Letter: St. Maximilian offered ultimate act of charity

St. Maximilian offered ultimate act of charity

To the editor:

August 14 marked the 75th anniversary of the death of St. Maximilian Kolbe, OFM Conv., Polish Roman Catholic priest killed by the Nazis at Auschwitz. He was born Rajmund Kolbe in 1894 at Zdunska Wola and was ordained a priest in Rome on April 28, 1918. Father Kolbe fostered devotion to Jesus and Mary via printing.

A nobleman donated some land west of Warsaw where, on Dec. 8, 1927, Father Kolbe established Niepokalanow or the City of the Immaculate. Nearly 800 friars served there. He also founded a community and worked in Japan but returned to Poland because of health issues.

On Sept. 1, 1939, Germany invaded Poland and World War II began. In February 1941, Father Kolbe was arrested a second time and on May 28, 1941, he was sent to Auschwitz.

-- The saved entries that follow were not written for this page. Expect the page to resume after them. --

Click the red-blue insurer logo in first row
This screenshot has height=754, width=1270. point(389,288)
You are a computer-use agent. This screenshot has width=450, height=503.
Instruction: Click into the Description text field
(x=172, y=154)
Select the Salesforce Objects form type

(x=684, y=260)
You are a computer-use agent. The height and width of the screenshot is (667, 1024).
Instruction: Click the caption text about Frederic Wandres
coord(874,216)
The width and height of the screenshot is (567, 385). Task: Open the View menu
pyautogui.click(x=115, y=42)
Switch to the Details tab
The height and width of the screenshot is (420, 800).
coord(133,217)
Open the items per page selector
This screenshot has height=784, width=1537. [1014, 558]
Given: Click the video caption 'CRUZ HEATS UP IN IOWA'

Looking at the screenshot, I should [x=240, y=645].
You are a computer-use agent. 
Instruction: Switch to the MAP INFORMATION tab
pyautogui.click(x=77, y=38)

In July 1941, some prisoners escaped and 10 other prisoners were going to be executed, including a married man with a family named Franciszek Gajowniczek who loudly asked what would become of his family?

Father Maximilian Kolbe offered his life in exchange and the commandant approved. He was starved and then given a shot of carbolic acid, and he died on Aug. 14, 1941, in service to others. He is a martyr of charity and was canonized a saint on Oct. 10, 1982.